Cultura

Avelino Arredondo 2, de Borges

La cursó página por página, a veces con interés y a veces con tedio, y se impuso el
deber de aprender de memoria algún capítulo del Éxodo y el final del Eclesiastés. No
trataba de entender lo que iba leyendo. Era librepensador, pero no dejaba pasar una sola
noche sin repetir el padrenuestro que le había prometido a su madre al venir a
Montevideo. Faltar a esa promesa filial podría traerle mala suerte.
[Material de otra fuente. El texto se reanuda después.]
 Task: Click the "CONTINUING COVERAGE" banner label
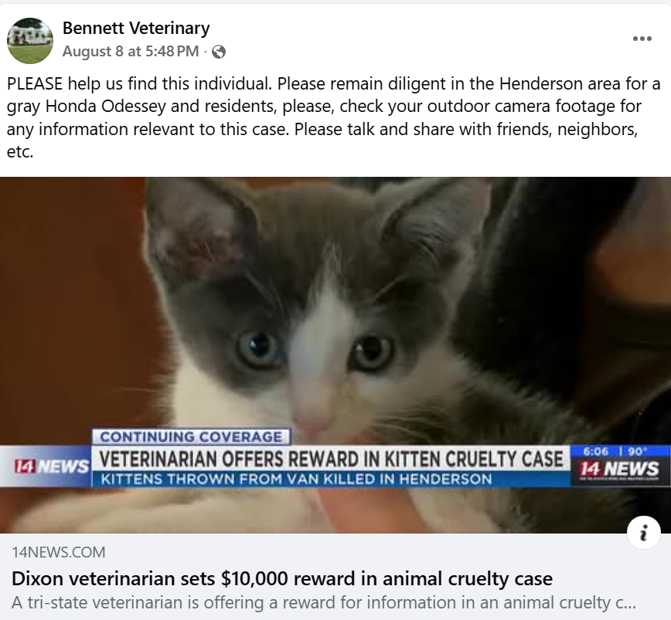pos(191,437)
Sabía que su meta era la mañana del día veinticinco de agosto. Sabía el número preciso
de días que tenía que trasponer. Una vez lograda la meta, el tiempo cesaría o, mejor
dicho, nada importaba lo que aconteciera después. Esperaba la fecha como quien espera
una dicha y una liberación. Había parado su reloj para no estar siempre mirándolo, pero
todas las noches, al oír las doce campanadas oscuras, arrancaba una hoja del almanaque
y pensaba un día menos.


Al principio quiso construir una rutina. Matear, fumar los cigarrillos negros que armaba,
leer y repasar una determinada cuota de páginas, tratar de conversar con Clementina
cuando ésta le traía la comida en una bandeja, repetir y adornar cierto discurso antes de
apagar la candela. Hablar con Clementina, mujer ya entrada en años, no era muy fácil,
porque su memoria había quedado detenida en el campo y en lo cotidiano del campo.
Disponía asimismo de un tablero de ajedrez en el que jugaba partidas desordenadas que
no acertaban con el fin. Le faltaba una torre que solía suplir con una bala o con un
vintén.


Para poblar el tiempo, Arredondo se hacía la pieza cada mañana con un trapo y con un
escobillón y perseguía a las arañas. A la parda no le gustaba que se rebajara a esos
menesteres, que eran de su gobierno y que, por lo demás, él no sabía desempeñar.
Hubiera preferido recordarse con el sol ya bien alto, pero la costumbre de hacerlo
cuando clareaba pudo más que su voluntad. Extrañaba muchísimo a sus amigos y sabía
sin amargura que éstos no lo extrañaban, dada su invencible reserva. Una tarde preguntó
por él uno de ellos y lo despacharon desde el zaguán. La parda no lo conocía;
Arredondo nunca supo quién era. Ávido lector de periódicos, le costó renunciar a esos
museos de minucias efímeras. No era hombre de pensar ni de cavilar.